What Are the Different Stages of Eczema?

Eczema, also known as Atopic Dermatitis (AD), is a chronic inflammatory skin condition affecting millions of people worldwide. It is characterized by intense itching (pruritus) and a recurring rash that cycles through flare-ups and periods of remission. This condition involves a compromised skin barrier and an overactive immune response that triggers inflammation. The appearance and affected areas of Atopic Dermatitis change significantly as a person ages, leading to its categorization into distinct phases.

The Infantile Phase

The initial presentation of Atopic Dermatitis typically occurs between birth and two years of age, with onset often around three to six months old. This phase is characterized by acute lesions that appear red, raised, and often “weepy” or crusted due to fluid leaking from the inflamed skin. The intense itching leads infants to rub the affected areas.

The rash location is highly specific, involving the face, particularly the cheeks and scalp, and the extensor surfaces of the limbs, such as the outside of the elbows and knees. The diaper area is usually spared from the rash.

The skin is generally more exudative, characterized by moist, raw areas and crust formation resulting from acute inflammation and mechanical damage. This infantile pattern often indicates a developing atopic tendency.

The Childhood Phase

The presentation shifts notably when a child enters the phase spanning from two years of age until puberty, often extending to about twelve years old. The location of the rash moves away from the extensor surfaces to primarily involve the flexural surfaces. This means the rash is predominantly found in the skin creases, most commonly the insides of the elbows (antecubital fossae) and behind the knees (popliteal fossae).

The appearance of the lesions changes significantly from earlier weeping patches to a more chronic, thickened state. The skin becomes dry, scaly, and develops a leathery texture with exaggerated skin markings, a process known as lichenification. This thickening is a direct consequence of chronic scratching and rubbing.
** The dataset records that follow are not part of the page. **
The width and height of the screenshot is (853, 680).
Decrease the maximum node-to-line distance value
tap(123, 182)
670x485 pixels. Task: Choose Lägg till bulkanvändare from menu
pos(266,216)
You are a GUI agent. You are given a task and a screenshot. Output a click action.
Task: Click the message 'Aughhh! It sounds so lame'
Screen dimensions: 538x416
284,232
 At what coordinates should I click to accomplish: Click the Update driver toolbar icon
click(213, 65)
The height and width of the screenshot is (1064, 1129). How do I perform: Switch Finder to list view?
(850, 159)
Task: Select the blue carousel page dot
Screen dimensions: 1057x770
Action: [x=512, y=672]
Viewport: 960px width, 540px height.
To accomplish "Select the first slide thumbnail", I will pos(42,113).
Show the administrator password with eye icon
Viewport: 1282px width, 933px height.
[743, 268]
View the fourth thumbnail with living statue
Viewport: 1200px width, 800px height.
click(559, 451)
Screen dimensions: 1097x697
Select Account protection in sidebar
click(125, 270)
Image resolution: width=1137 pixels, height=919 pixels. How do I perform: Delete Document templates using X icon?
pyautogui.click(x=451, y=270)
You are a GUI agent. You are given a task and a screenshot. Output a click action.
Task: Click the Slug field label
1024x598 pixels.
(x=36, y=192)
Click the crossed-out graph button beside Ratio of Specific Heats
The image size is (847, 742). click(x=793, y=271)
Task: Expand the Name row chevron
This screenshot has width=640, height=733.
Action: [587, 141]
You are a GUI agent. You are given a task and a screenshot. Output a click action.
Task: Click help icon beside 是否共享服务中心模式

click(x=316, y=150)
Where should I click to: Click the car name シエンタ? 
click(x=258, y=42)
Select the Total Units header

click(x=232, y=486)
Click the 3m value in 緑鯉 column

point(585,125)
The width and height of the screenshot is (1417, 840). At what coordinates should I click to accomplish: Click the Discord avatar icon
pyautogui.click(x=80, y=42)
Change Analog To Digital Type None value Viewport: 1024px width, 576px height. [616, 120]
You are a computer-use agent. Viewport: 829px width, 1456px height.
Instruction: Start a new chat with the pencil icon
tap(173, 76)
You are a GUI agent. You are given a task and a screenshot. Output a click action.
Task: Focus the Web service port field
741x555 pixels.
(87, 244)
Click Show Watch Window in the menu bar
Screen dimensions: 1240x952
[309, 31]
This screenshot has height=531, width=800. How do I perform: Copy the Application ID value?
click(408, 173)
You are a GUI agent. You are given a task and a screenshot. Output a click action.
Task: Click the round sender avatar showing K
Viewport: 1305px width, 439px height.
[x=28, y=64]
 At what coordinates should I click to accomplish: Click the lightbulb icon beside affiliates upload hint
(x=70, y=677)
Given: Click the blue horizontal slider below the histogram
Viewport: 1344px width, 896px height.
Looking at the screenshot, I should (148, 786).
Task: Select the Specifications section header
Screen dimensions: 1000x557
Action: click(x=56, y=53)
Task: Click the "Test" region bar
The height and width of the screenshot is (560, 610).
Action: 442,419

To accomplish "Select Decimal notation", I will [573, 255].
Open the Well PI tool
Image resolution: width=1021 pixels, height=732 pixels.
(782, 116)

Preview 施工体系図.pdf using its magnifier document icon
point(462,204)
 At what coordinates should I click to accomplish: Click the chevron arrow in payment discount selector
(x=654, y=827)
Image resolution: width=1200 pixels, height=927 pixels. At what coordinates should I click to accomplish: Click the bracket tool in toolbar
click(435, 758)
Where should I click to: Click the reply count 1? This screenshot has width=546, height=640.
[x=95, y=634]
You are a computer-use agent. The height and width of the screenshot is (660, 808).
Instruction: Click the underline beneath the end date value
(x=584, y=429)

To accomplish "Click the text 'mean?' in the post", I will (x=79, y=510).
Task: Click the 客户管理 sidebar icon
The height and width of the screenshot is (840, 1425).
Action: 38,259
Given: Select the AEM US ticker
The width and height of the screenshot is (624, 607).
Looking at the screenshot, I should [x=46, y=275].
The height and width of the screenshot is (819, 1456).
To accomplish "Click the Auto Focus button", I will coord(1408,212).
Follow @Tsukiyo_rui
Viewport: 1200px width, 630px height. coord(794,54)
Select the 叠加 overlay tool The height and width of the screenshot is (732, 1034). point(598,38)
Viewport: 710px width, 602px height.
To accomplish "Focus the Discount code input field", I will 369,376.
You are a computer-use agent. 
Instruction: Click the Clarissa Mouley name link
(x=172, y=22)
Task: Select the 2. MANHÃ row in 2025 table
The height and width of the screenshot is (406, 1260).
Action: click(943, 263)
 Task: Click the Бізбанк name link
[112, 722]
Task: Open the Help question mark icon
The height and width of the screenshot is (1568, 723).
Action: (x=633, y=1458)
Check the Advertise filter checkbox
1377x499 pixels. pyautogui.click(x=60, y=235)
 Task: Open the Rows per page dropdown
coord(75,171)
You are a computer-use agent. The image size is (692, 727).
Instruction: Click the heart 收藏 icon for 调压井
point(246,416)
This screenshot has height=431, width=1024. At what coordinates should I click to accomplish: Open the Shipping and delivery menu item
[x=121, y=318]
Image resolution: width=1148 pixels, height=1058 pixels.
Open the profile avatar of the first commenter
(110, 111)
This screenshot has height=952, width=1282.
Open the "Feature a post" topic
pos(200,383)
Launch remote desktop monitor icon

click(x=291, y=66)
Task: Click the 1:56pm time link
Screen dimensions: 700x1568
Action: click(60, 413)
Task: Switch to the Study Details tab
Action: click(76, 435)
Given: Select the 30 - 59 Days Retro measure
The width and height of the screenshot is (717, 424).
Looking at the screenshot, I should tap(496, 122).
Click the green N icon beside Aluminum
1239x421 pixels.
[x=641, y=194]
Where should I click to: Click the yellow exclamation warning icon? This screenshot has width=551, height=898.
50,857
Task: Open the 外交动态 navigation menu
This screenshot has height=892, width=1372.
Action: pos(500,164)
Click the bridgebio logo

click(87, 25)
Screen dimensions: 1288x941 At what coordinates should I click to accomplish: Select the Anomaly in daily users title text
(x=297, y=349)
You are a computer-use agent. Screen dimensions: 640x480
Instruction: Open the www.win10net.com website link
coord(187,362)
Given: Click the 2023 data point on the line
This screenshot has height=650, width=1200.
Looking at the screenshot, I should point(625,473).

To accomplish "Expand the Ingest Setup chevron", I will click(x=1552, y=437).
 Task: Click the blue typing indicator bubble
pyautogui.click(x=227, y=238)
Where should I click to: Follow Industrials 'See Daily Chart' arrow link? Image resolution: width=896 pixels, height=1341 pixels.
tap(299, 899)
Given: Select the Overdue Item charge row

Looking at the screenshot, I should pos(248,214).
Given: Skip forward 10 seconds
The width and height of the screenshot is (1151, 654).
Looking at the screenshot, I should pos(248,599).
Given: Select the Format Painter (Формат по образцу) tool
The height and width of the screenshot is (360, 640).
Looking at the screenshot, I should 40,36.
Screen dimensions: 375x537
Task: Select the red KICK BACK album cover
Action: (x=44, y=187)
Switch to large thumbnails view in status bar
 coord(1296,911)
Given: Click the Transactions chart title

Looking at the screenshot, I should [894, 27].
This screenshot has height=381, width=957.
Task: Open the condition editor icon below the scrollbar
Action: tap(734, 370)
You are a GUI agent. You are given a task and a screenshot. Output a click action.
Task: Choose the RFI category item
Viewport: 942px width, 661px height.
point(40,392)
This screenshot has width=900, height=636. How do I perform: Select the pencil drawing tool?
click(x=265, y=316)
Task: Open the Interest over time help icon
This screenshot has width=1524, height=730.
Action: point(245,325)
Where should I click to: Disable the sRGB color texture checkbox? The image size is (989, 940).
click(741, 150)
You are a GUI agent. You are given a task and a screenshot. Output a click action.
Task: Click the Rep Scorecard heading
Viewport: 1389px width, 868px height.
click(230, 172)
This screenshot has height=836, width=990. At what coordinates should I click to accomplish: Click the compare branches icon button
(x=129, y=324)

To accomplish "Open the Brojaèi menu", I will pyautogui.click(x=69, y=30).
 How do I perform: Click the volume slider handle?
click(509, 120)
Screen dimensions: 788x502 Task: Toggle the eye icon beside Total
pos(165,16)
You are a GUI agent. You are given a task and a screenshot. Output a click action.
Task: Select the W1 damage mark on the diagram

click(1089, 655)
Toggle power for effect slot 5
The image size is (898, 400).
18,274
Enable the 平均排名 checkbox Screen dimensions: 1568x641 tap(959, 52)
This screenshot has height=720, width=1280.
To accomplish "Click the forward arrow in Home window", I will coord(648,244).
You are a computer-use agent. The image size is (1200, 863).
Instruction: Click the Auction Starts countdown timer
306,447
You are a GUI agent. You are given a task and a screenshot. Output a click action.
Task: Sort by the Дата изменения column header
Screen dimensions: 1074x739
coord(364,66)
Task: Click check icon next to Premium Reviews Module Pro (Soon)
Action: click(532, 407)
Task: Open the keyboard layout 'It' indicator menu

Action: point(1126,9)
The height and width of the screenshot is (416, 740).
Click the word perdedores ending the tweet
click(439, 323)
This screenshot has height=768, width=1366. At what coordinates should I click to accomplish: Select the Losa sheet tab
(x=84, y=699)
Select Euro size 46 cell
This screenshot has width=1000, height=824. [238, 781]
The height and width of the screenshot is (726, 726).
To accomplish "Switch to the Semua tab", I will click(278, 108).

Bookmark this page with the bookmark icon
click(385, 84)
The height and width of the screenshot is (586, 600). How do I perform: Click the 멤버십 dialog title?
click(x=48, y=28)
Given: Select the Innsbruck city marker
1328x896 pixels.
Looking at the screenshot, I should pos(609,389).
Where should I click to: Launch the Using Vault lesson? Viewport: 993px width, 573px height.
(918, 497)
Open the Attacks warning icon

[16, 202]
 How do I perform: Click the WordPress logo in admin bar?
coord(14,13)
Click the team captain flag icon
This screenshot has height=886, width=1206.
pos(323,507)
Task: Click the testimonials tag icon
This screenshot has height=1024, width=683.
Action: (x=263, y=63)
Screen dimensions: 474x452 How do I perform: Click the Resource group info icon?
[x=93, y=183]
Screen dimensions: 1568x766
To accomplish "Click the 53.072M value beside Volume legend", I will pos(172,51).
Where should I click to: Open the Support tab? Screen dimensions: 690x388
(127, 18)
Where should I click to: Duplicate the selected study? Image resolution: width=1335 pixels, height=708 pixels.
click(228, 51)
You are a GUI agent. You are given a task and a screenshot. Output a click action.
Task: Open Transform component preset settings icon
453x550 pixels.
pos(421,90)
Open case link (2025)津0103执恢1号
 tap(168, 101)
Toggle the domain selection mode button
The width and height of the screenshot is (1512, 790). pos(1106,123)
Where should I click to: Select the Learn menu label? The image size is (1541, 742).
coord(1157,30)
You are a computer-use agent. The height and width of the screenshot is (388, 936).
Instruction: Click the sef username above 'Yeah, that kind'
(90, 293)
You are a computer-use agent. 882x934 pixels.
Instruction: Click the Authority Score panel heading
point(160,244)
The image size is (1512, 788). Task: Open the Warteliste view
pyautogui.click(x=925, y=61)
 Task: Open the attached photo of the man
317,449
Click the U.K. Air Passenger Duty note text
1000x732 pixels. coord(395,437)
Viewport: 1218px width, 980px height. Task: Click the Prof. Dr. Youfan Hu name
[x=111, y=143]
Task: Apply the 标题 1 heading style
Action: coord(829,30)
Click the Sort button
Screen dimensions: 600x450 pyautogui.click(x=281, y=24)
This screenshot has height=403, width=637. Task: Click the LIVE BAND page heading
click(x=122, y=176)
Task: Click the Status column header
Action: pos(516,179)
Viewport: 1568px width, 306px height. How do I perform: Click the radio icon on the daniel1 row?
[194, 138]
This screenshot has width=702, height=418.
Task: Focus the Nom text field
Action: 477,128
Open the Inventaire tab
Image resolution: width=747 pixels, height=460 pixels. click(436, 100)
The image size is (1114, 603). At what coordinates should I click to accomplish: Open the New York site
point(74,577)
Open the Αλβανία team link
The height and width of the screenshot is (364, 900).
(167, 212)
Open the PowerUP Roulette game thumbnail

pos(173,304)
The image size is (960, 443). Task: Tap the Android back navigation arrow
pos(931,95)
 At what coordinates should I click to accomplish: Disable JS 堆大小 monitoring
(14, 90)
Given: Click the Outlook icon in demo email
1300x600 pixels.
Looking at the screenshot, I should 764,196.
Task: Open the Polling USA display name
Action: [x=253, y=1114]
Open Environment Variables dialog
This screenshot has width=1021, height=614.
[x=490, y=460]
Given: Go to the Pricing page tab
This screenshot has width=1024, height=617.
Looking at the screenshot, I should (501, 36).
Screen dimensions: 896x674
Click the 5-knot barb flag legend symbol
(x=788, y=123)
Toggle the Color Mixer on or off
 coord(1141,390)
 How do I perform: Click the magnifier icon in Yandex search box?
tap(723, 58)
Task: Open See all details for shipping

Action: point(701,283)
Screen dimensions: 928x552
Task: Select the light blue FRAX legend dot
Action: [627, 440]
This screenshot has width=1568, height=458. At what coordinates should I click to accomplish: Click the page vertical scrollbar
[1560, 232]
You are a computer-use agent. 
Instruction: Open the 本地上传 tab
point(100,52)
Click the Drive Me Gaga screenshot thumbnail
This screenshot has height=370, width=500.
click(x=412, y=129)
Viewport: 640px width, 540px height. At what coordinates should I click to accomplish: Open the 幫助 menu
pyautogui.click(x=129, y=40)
Other common sites for the childhood rash include the wrists, ankles, and neck. This pattern of involvement, centered on the major flexural folds, is considered the textbook presentation of Atopic Dermatitis.

Adolescent and Adult Manifestations

In adolescence and adulthood, Atopic Dermatitis often becomes more localized, though it can remain severe in the affected areas. While flexural areas from childhood may still be involved, the rash is more likely to present as thick, persistent plaques of lichenification. New, specific areas of involvement become common during this life stage.

Adults frequently experience chronic hand eczema, which can be debilitating due to frequent exposure to irritants and water. The hands and feet, including the palms and soles, often develop dry, scaly, and fissured patches. The face and neck are also commonly involved, sometimes presenting as dermatitis around the mouth or persistent eyelid inflammation.

Adult lesions are less likely to be acutely red and weeping, instead appearing as hyperpigmented, thickened plaques that reflect the long-standing nature of the inflammation. The skin retains a tendency toward dryness (xerosis), and the intense itch continues to drive the cycle of scratching.